Cai X, Lin J, Yang G, Shi F, Shen W, Cai Y, Wu X
Shanghai Institute of Animal Parasitology, Chinese Academy of Agricultural Sciences, China.
Chin J Biotechnol. 1999;15(1):7-13.
A 567bp DNA fragment was amplified from Schistosoma japonicum adult worm mRNA by RT-PCR. Sequence analysis revealed that this fragment contained S. Japonicum Chinese strain membrane-associated protein (Sj-22.6) gene. Then this gene was cloned into the expression vector pGEX-4T, and subsequently expressed in Escherichia coli. The recombinant GST-fusion protein was purified by glutathione agarose affinity chromatography.
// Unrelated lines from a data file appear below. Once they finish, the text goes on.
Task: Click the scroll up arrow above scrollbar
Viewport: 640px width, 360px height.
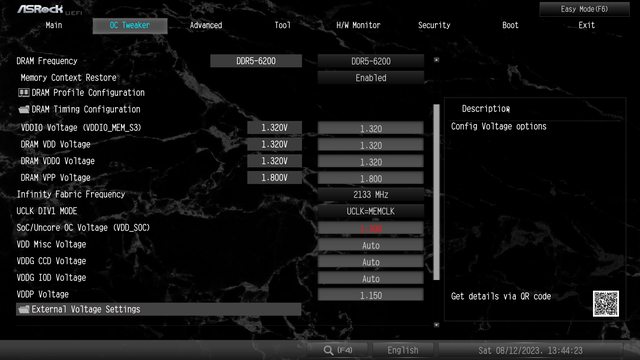Action: coord(436,60)
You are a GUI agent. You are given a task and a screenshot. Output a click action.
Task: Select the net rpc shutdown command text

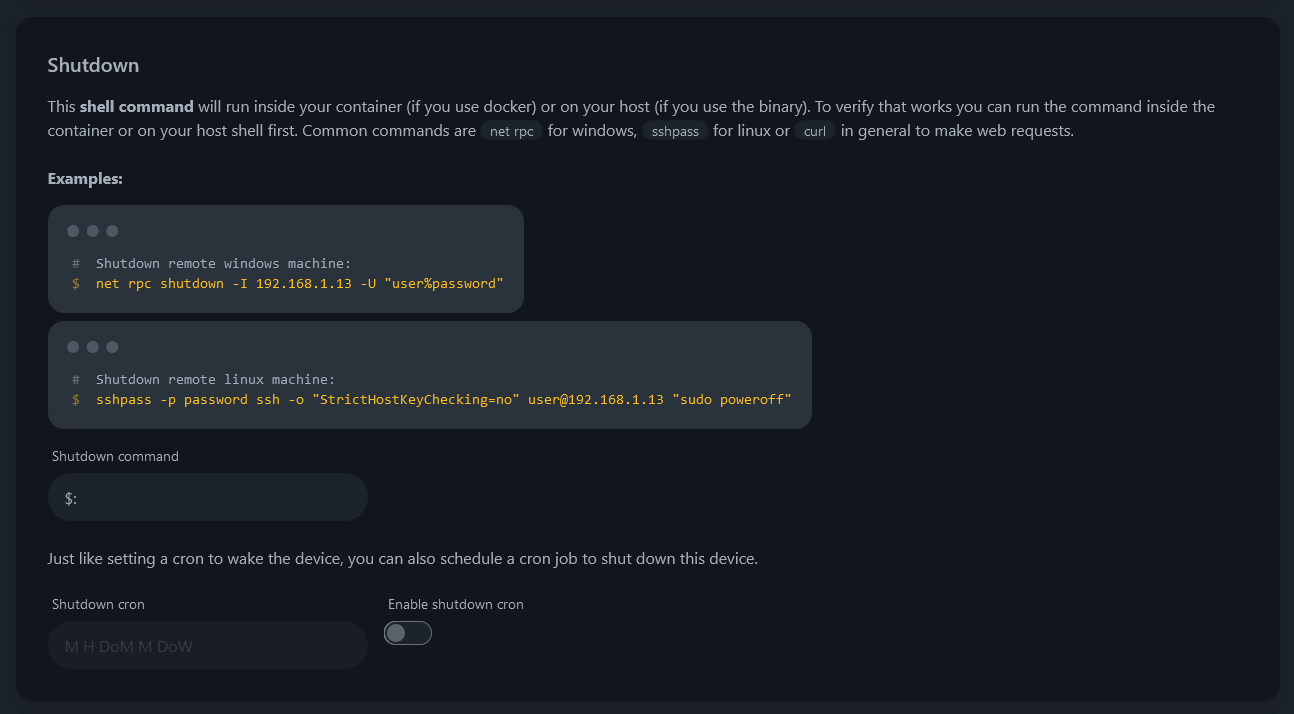point(299,283)
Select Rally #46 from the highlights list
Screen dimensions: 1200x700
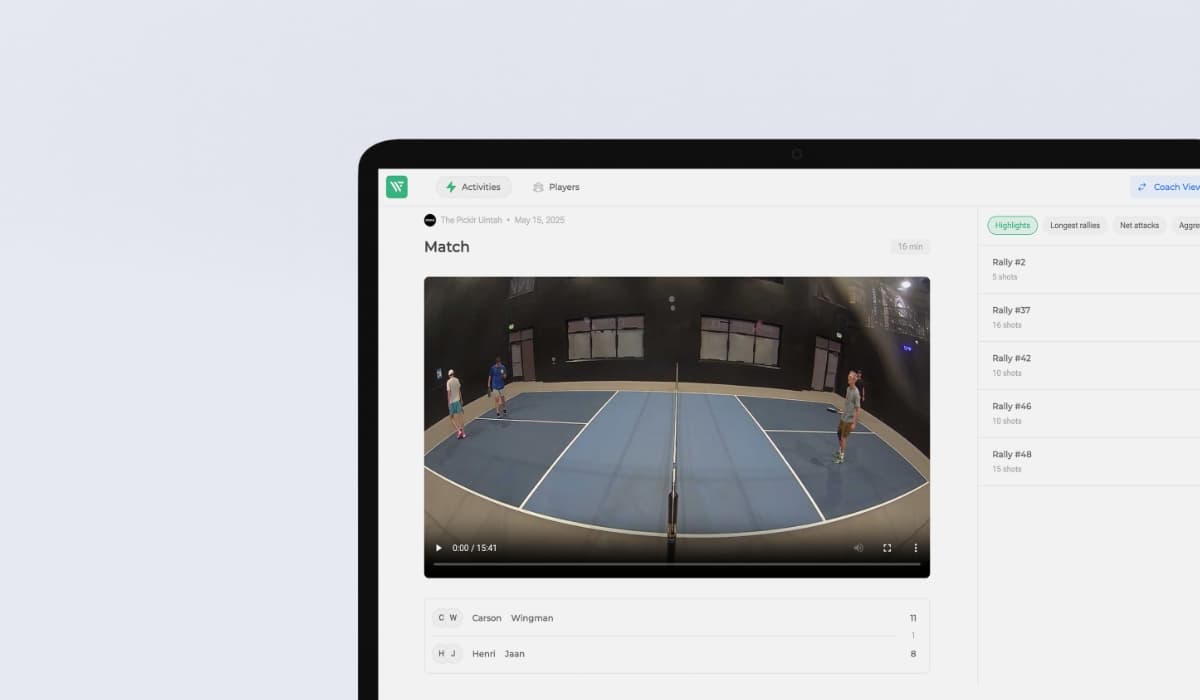[1090, 412]
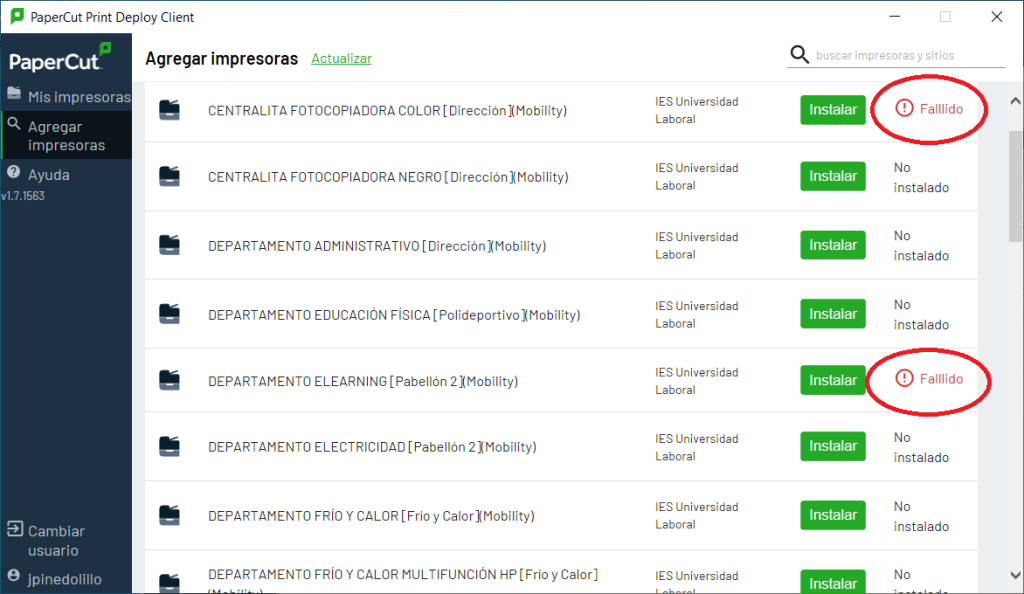Click the printer icon for CENTRALITA FOTOCOPIADORA COLOR
Image resolution: width=1024 pixels, height=594 pixels.
click(170, 109)
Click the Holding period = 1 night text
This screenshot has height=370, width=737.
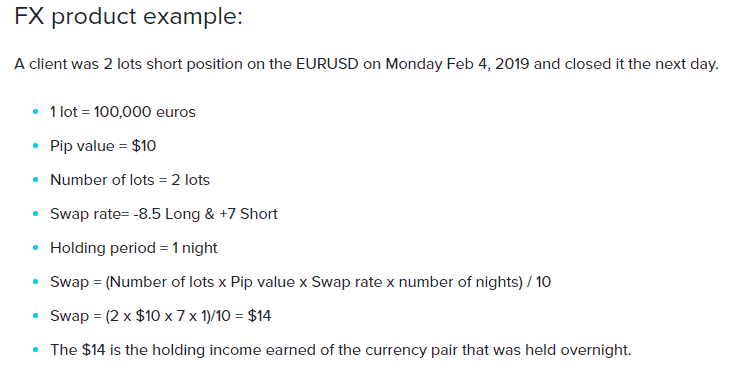click(x=133, y=248)
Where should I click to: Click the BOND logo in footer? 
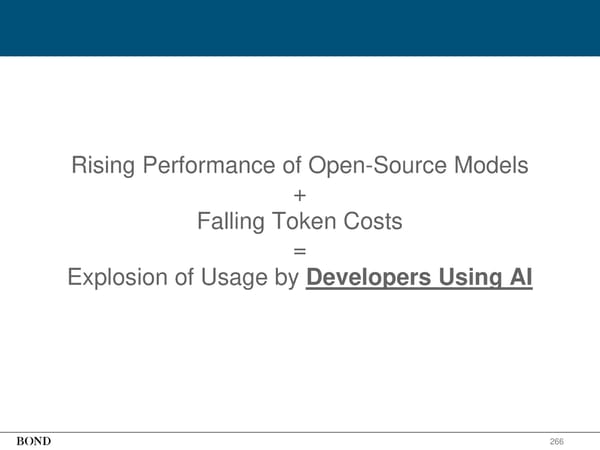(33, 441)

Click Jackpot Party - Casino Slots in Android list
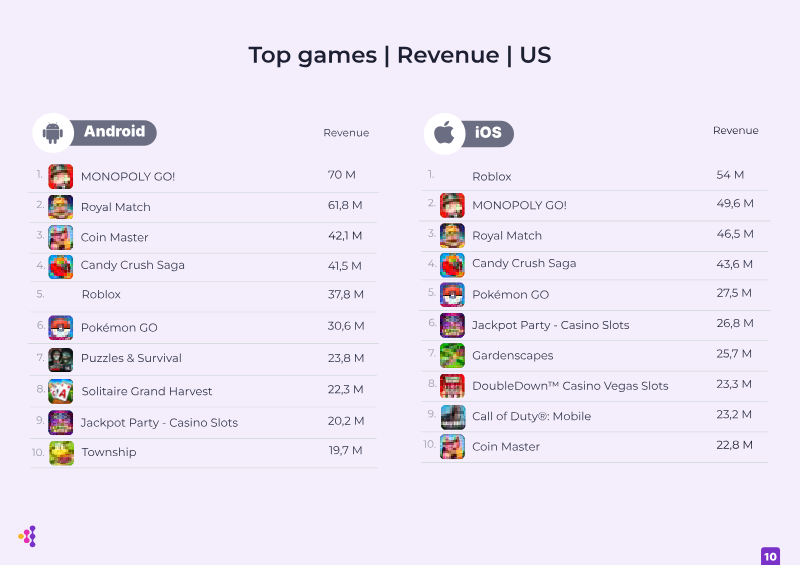pos(159,423)
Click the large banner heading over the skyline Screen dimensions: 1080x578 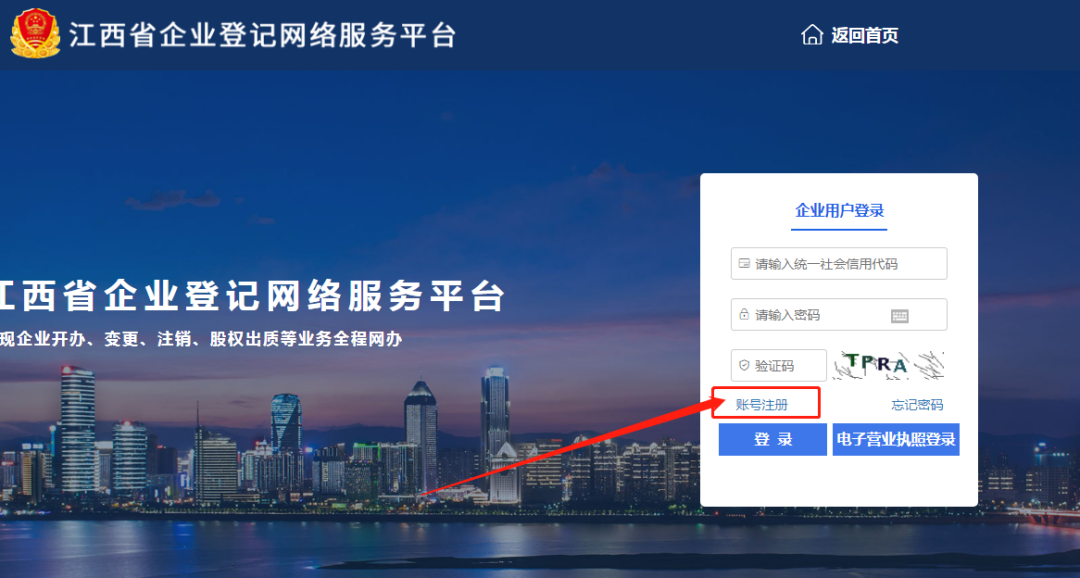pyautogui.click(x=252, y=296)
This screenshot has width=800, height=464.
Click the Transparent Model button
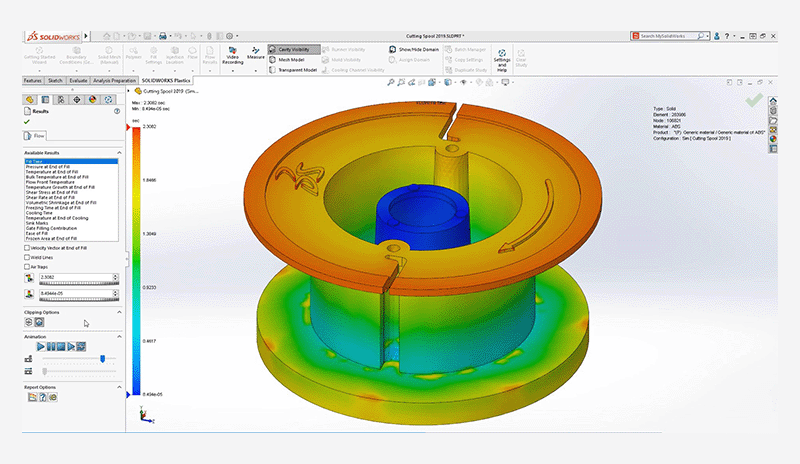click(x=296, y=70)
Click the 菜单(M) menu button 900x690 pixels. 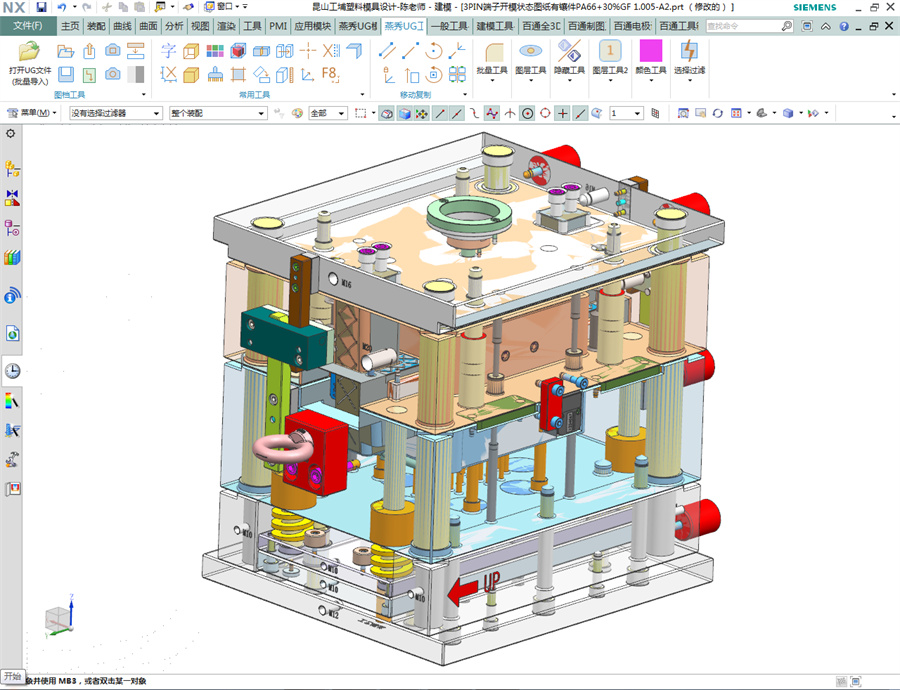coord(32,114)
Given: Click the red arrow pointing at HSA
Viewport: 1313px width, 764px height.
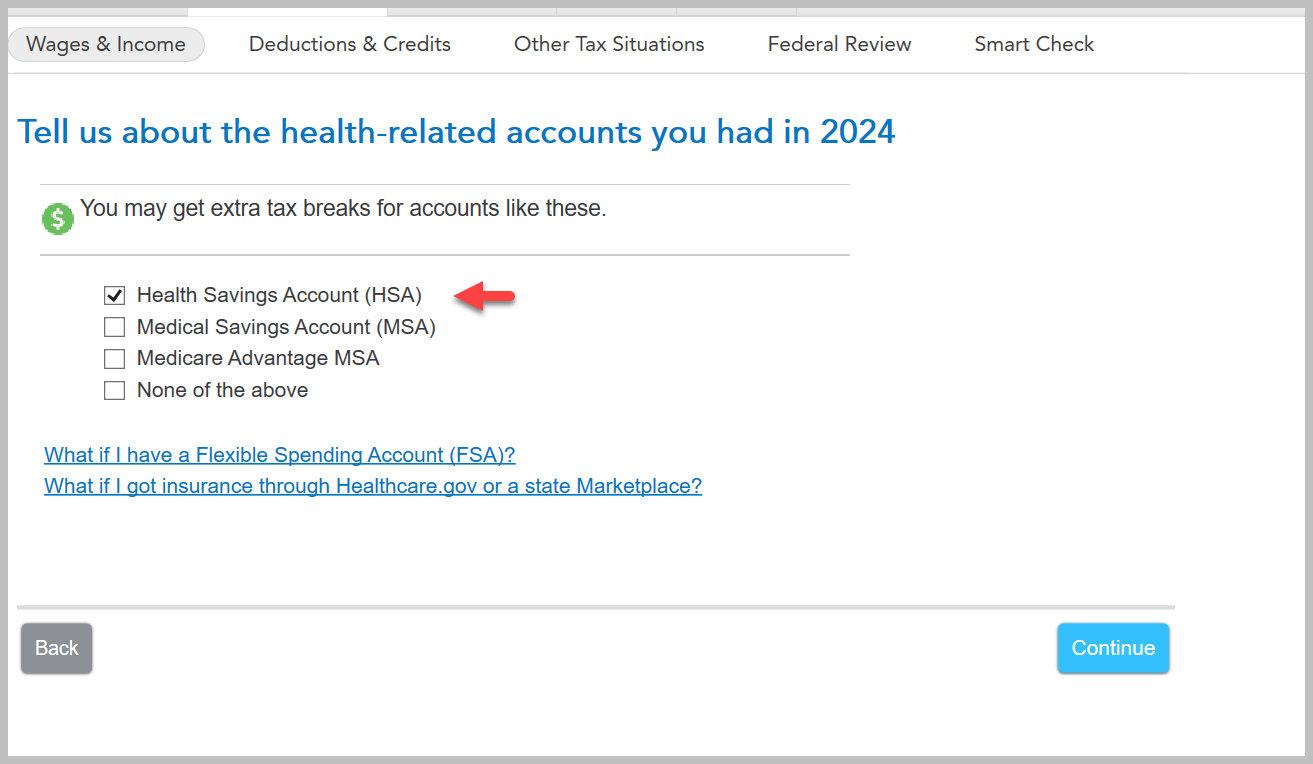Looking at the screenshot, I should click(485, 296).
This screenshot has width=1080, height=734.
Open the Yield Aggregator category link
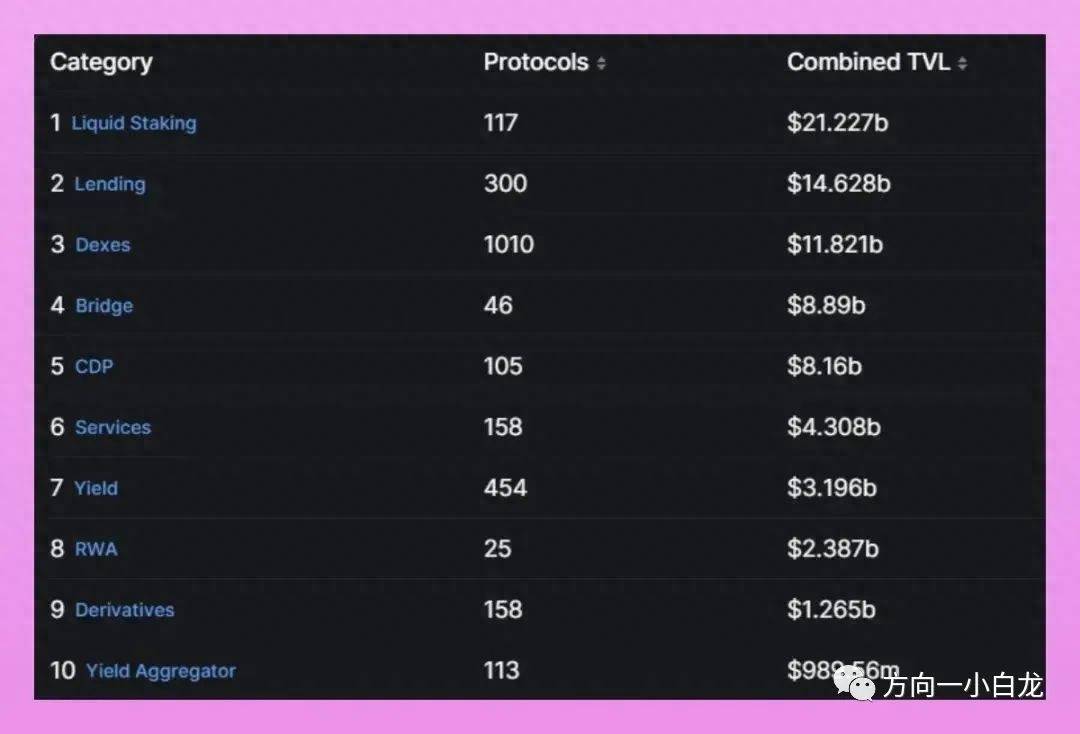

Its molecular weight was about 48 kD. The yield of expression was around 40 mg/L E.coli culture. The immunological test suggested that the recombinant protein had good antigenity which could make a good basis for the research of its immunological function in Schistosomiasis.
通过逆转录聚合酶链反应(RT-PCR)从日本血吸虫成虫mRNA中扩增出一段567bp的DNA片段。序列分析表明,该片段包含日本血吸虫中国株膜相关蛋白(Sj-22.6)基因。然后将该基因克隆到表达载体pGEX-4T中,随后在大肠杆菌中表达。重组GST融合蛋白通过谷胱甘肽琼脂糖亲和层析进行纯化。其分子量约为48kD。表达产量约为40mg/L大肠杆菌培养物。免疫学检测表明,该重组蛋白具有良好的抗原性,可为研究其在血吸虫病中的免疫功能奠定良好基础。